Updated on 26 July 2012
Study finds deficits in maturation steps of hippocampus neurogenesis
Singapore: A new research study has found deficits in the maturation steps of neurogenesis within the hippocampus of patients with schizophrenia or bipolar disorder. The research was conducted by Astellas Research Institute of America (ARIA) in collaboration with Dr Tsuyoshi Miyakawa of the Institute for Comprehensive Medical Science, Fujita Health University, and Stanley Medical Research Institute (SMRI). The study has been published in Translational Psychiatry.

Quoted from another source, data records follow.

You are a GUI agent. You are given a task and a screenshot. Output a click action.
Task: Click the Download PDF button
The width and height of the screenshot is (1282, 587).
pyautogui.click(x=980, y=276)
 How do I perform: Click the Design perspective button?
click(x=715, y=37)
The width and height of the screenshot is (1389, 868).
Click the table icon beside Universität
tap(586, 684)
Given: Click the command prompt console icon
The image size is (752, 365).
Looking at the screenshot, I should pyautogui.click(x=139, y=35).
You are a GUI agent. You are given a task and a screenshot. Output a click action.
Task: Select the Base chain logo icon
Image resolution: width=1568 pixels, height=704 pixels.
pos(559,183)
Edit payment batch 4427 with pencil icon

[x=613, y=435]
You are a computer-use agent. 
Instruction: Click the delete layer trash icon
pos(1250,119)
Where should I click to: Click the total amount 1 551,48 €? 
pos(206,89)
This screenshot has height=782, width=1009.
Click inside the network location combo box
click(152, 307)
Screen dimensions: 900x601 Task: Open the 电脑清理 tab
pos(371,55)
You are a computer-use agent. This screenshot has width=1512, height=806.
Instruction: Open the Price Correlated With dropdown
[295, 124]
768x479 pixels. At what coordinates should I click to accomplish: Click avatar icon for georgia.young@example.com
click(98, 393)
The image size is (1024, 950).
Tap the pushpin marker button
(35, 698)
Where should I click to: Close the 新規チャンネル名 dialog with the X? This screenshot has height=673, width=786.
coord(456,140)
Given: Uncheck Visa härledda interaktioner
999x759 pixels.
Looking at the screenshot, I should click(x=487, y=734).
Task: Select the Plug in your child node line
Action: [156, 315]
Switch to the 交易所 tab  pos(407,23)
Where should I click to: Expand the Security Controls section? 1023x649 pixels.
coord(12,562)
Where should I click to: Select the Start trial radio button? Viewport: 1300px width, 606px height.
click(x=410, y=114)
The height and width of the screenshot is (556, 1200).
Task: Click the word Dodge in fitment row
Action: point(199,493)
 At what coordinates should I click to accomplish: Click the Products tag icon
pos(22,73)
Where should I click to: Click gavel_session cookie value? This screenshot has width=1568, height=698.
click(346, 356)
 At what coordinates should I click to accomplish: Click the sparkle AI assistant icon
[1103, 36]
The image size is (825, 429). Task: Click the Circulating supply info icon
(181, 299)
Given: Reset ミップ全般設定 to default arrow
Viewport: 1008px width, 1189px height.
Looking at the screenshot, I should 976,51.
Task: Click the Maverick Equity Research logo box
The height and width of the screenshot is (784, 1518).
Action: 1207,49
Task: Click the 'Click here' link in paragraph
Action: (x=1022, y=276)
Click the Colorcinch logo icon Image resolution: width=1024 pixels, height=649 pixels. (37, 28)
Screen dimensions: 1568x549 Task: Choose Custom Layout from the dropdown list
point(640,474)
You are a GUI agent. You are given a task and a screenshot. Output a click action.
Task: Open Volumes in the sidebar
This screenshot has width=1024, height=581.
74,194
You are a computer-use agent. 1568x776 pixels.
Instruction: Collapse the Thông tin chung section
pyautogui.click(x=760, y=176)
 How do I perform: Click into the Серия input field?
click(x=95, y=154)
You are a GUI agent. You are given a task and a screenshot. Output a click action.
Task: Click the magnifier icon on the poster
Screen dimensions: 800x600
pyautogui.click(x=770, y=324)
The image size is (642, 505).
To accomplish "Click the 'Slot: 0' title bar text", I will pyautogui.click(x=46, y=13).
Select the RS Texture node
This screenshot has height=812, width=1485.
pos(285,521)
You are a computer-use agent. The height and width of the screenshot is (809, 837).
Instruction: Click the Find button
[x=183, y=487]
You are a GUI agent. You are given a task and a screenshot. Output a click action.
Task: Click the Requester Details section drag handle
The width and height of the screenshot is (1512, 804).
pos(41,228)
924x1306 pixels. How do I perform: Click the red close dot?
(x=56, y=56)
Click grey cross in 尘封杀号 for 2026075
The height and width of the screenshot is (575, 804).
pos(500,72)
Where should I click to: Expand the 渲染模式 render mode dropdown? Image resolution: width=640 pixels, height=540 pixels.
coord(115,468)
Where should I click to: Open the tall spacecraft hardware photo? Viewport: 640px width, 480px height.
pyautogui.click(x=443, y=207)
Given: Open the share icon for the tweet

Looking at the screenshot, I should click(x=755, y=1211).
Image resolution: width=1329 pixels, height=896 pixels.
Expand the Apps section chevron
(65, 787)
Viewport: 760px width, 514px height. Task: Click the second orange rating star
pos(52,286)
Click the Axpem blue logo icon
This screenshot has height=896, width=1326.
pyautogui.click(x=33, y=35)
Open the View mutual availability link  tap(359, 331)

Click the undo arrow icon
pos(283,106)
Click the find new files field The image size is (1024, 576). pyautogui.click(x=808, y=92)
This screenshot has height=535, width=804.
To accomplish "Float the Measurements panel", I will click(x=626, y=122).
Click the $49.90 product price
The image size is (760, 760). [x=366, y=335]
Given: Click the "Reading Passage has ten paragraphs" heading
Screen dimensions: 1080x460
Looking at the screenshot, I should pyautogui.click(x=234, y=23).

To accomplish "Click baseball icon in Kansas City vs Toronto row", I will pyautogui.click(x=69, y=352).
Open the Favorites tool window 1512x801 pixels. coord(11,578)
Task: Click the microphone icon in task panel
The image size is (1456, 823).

Previous studies have found strong links between hippocampal malfunction and psychiatric disorders, including schizophrenia and bipolar disorder. Dr Miyakawa's research group at Fujita Health University reported that a subgroup of gene-manipulated mouse mutants showed not only behavioral deficits reminiscent of patients with psychiatric disorders, including cognitive deficits and social withdrawal, but also deficits in maturation of newly-born neurons in the hippocampus.
Specifically, mutant mice have more immature neurons (expressing protein marker Calretinin) and less mature neurons (expressing protein marker Calbindin) in their hippocampal dentate gyrus, resulting in alternations of neuronal electrophysiological properties and malfunction of hippocampal neural circuit. This phenomena, referred to as an immature dentate gyrus (iDG), may underlie behavioral deficits observed in these mutants.
Building on the findings of the Miyakawa group, scientists at ARIA examined the hippocampi from four groups (schizophrenia, bipolar disorder, depression and healthy control) of postmortem brain for the hallmarks of iDG. They discovered that the immature neuronal marker Calretinin was significantly increased in both schizophrenia and bipolar disorder groups and mature neuronal marker Calbindin show a trend toward decrease in bipolar disorder patients.
Calretinin expression levels were positively correlated with patients' clinical data, namely, presence of psychosis and suicide as a cause of death. These findings suggest a possibility that drugs that ameliorate this iDG phenotypes may become a truly innovative approach to cure psychiatric disorders, such as schizophrenia and bipolar disorder.